(DATASET CONTENT)

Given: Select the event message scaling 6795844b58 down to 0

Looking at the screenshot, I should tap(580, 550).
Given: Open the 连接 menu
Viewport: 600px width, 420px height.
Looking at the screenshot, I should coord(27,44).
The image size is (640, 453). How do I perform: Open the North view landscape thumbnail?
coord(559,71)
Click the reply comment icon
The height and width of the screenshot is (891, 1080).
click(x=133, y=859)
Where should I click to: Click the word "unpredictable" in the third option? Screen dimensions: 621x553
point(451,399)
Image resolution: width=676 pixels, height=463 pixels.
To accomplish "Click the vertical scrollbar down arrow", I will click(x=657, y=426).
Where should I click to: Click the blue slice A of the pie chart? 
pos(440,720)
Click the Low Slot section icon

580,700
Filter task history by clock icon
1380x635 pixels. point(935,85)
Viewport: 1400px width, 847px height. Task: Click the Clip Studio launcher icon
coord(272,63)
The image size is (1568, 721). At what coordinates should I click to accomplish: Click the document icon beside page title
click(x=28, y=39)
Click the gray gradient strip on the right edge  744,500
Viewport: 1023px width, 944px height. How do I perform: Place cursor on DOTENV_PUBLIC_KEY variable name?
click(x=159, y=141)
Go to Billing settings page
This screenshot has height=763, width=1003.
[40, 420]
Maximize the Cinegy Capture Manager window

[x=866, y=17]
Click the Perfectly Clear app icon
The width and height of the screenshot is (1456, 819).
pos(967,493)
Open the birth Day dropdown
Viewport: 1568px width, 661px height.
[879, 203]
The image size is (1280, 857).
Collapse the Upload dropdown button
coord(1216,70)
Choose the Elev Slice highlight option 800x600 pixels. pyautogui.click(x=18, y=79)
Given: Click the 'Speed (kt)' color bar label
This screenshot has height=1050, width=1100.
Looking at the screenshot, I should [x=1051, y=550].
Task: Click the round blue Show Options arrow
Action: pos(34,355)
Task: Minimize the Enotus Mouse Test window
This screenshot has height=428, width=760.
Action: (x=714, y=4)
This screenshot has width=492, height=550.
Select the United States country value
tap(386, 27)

(End DATASET CONTENT)

• TASK TO COMPLETE:
Repeat, without change, each line of the data above from the one that contains "This screenshot has height=428, width=760." through the final line, counting both.

• OUTPUT:
This screenshot has height=428, width=760.
Action: (x=714, y=4)
This screenshot has width=492, height=550.
Select the United States country value
tap(386, 27)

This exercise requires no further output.